At one week, baby was exclusively bottle feeding and mom was pumping. Showed mom how to properly use a nipple shield and supplementer at breast. Baby was resistant at times due to prior frustration with unsuccesful latch attempts. Over the course of 3 or so feedings in a row, baby started eagerly accepting feedings at the breast with supplementer. Bottle feeds initially would cause this baby to start refusing the breast, though generally I find "nipple confusion" not to be a problem.
At 14 days, baby was always willing to feed at breast with supplementer, shield and breast compression. Mom pumped after feeds and had a great supply.
At 21 days, baby was able to move easily between bottle feeds and breastfeeds (with supplementer, shield and breast compression) but still only in the "football hold" or upright in the baby bjorn (loosen straps to appropriately drop baby to the right level).

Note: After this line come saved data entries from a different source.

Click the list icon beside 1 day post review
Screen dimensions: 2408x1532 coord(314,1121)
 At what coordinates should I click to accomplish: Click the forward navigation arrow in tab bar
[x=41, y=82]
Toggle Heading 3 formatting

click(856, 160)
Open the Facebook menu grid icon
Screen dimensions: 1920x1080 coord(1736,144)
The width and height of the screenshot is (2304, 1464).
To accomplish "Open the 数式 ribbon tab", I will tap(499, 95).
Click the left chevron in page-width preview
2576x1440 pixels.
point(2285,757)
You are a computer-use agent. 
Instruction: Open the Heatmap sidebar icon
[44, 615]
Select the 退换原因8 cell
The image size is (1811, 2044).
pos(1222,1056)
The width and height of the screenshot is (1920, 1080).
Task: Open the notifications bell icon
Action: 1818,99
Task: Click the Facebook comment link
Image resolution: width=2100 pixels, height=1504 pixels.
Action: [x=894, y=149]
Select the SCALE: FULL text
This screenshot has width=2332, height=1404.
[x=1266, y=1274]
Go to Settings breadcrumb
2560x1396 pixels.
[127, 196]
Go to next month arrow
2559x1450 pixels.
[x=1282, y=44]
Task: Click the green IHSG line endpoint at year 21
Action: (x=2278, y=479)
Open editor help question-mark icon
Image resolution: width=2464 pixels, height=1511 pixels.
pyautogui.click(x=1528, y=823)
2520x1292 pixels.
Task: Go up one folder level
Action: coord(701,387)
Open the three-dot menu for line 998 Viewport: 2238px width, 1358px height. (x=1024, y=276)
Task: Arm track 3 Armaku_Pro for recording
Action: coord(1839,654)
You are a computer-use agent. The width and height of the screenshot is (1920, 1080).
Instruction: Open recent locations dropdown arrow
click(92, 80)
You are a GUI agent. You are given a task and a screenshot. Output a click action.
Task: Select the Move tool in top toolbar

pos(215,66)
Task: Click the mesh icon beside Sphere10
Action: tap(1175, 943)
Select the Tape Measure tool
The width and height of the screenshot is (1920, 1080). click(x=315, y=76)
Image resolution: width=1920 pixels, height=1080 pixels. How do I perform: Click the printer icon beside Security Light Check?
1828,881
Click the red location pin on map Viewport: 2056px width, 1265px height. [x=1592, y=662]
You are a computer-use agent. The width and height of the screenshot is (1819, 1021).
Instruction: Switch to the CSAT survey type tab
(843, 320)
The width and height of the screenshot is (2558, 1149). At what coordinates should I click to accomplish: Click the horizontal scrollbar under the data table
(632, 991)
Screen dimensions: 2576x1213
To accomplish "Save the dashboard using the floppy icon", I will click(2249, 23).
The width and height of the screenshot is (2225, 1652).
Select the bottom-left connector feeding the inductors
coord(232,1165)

Somewhere between 3 and 4 weeks, baby was willing to feed without the supplementer, consistently and at 4 weeks, baby started feeding without the shield and is now taking almost all feeds at the breast in that wonderful easy, automatic, don't have to think much about it sort of way. She will also take a bottle.
From the beginning she's been sleeping from about 7 pm to 8 am waking to feed at 8:30pm, 10pm, 3 or 4 am and 6:30am.
Have your help/resources lined up in advance. Wishing you the very best!